◆ Stated exercise
Show every line of the records that contains the string "Image", treating uppercase and lowercase as different.
***
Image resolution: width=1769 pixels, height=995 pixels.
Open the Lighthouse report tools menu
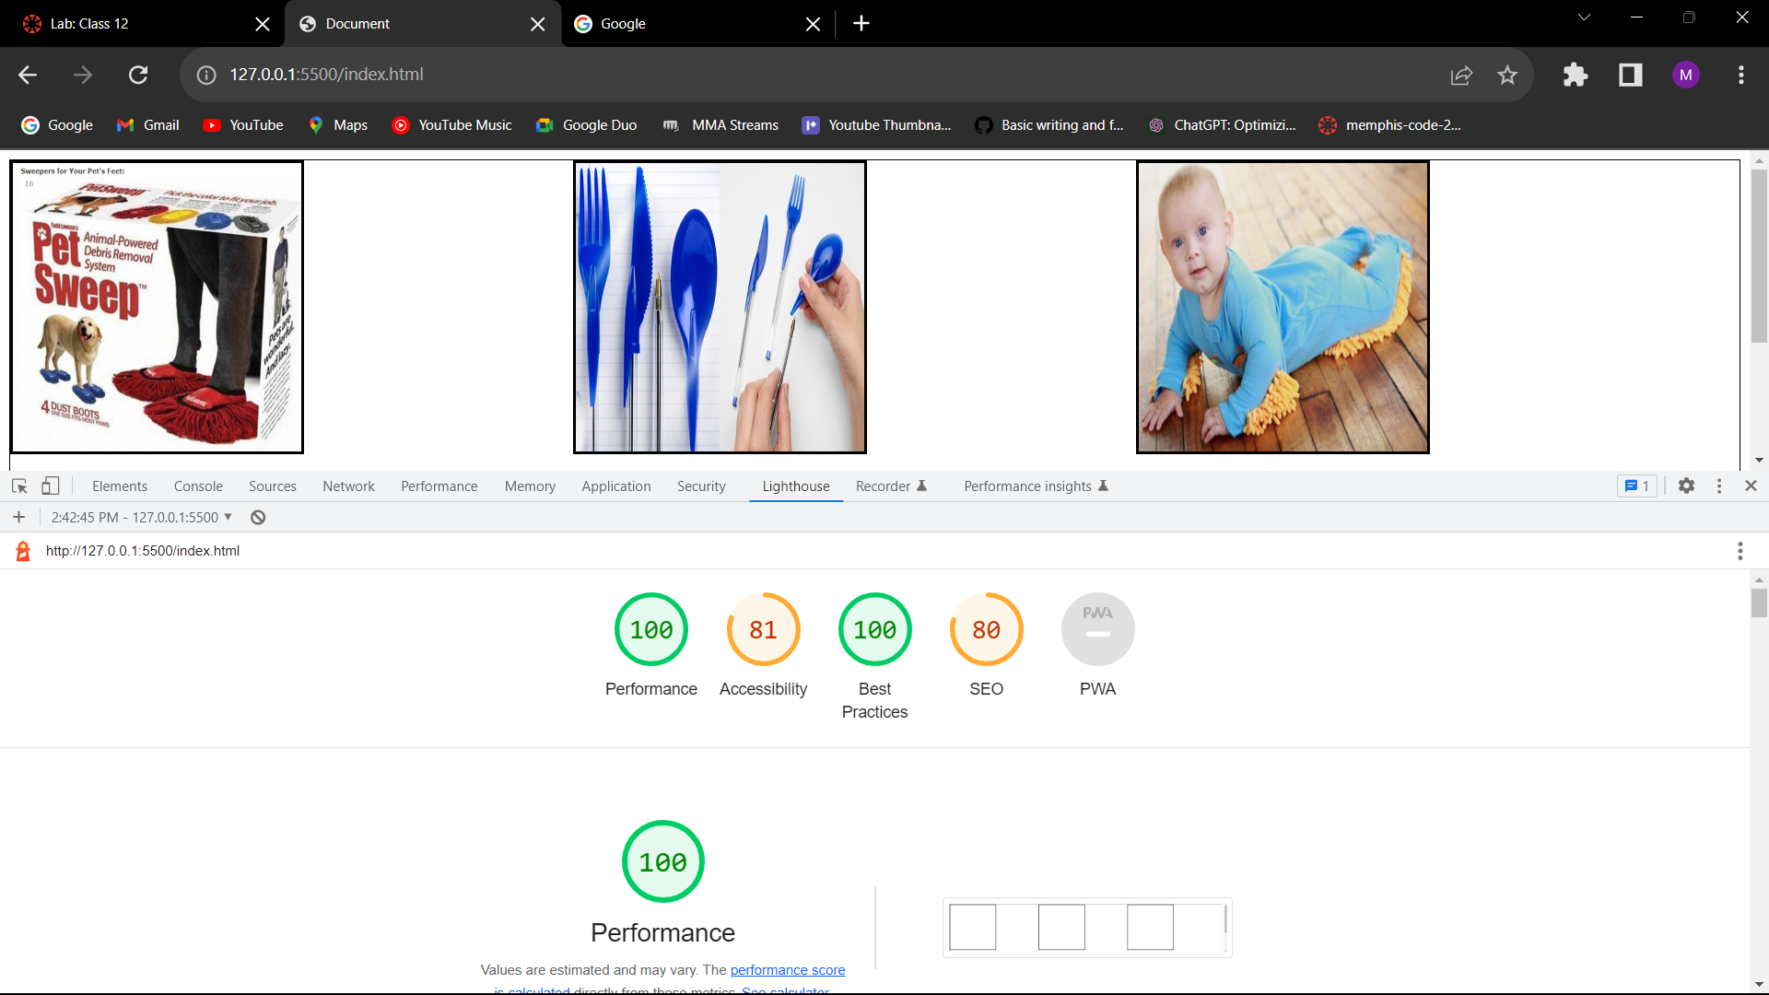pos(1740,551)
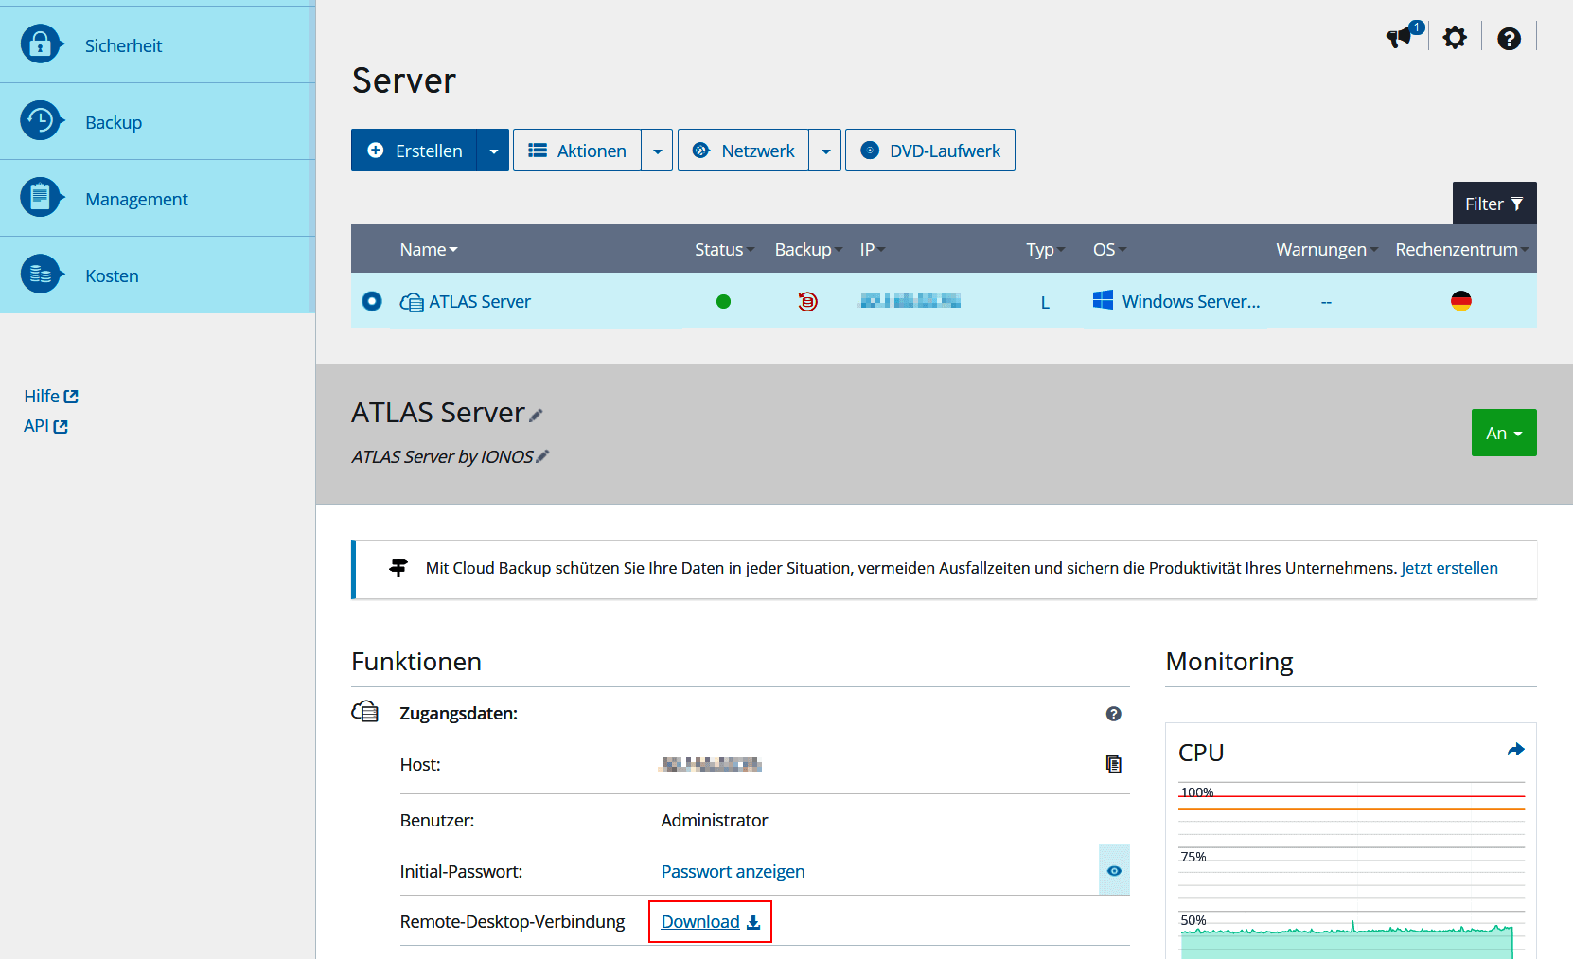Copy the host address with the clipboard icon
Screen dimensions: 1573x959
point(1114,763)
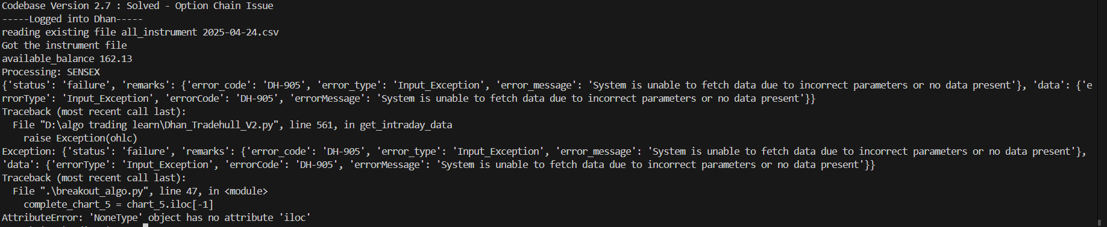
***
◆ The reply
Image resolution: width=1769 pixels, height=995 pixels.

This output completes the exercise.